Reading text:
Friday, November 06, 2009

delanceyplace.com 11/6/09 - whaling

In today's excerpt - whaling. In the 1800s, the whaling
industry - as immortalized in Moby Dick - was one of
the most important industries in America, powering
both economic growth and America's growing global
stature:

"Consider the whale. Hunted since antiquity, by the
nineteenth century it had become an economic engine
that helped turn the United States into a powerhouse.
Every square inch of it could be turned into something,
so the whale afforded
one-stop shopping for a fast-growing nation: material
for the manufacture of paint and varnish; textiles and
leather; candles and soap; clothing and of course
food (the tongue was a particular delicacy). The whale
was especially beloved by the finer sex, surrendering
its body parts for corsets, collars, parasols, perfume,
hairbrushes, and red fabric dye. (This last product
was derived from, of all things, the whale's
excrement.) Most valuable was whale oil, a lubricant
for all sorts of machinery but most crucially used for
lamp fuel. As the author Eric Jay Dolin declares in
Leviathan, 'American whale oil lit the world.'

"Out of a worldwide fleet of 900 whaling ships, 735 of
them were American, hunting in all four oceans.

Data for locating visible targets:
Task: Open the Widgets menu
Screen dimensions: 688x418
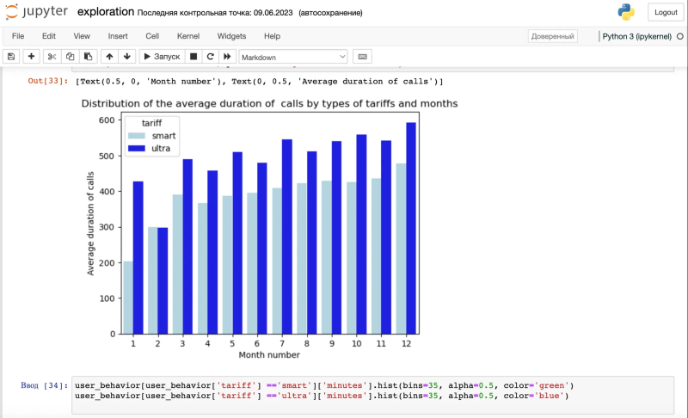Action: [x=231, y=36]
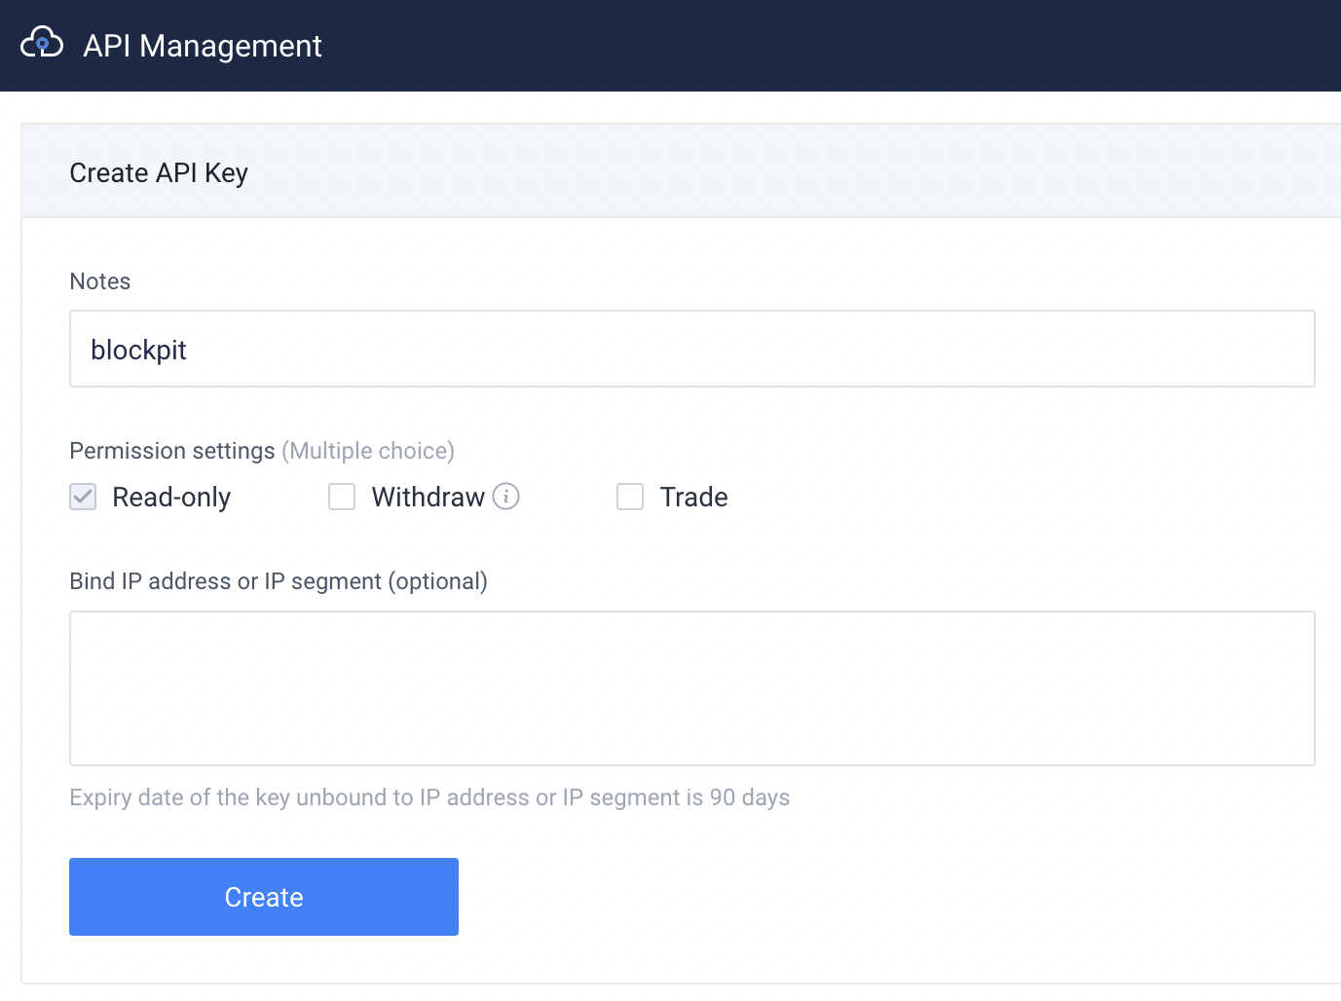Click the Trade label text
The width and height of the screenshot is (1341, 1001).
pyautogui.click(x=693, y=498)
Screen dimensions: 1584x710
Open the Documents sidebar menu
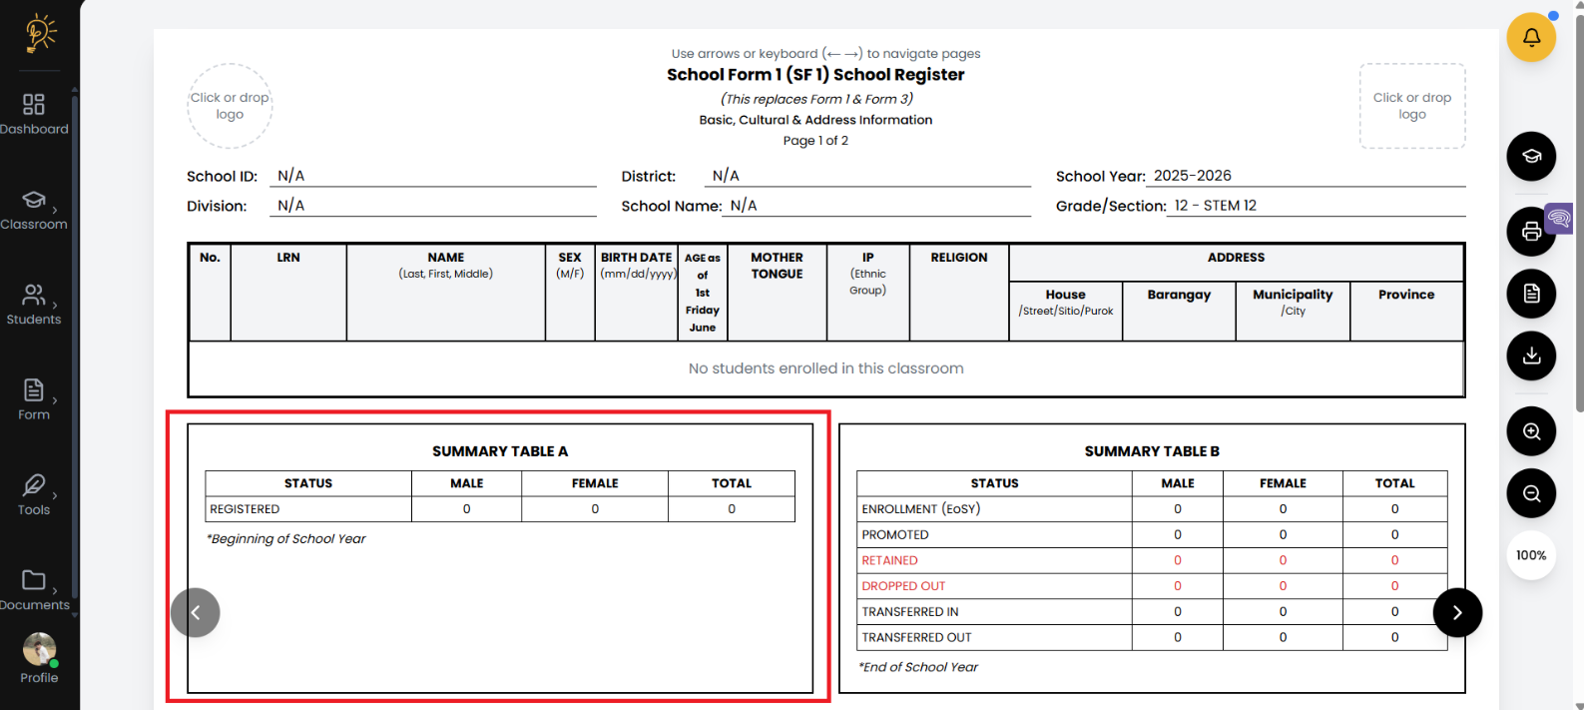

Exercise details: Please reproduce word for word the passage of the whaling text starting with "In today's excerpt" and going on through "into a powerhouse.".

Exercise output:
In today's excerpt - whaling. In the 1800s, the whaling
industry - as immortalized in Moby Dick - was one of
the most important industries in America, powering
both economic growth and America's growing global
stature:

"Consider the whale. Hunted since antiquity, by the
nineteenth century it had become an economic engine
that helped turn the United States into a powerhouse.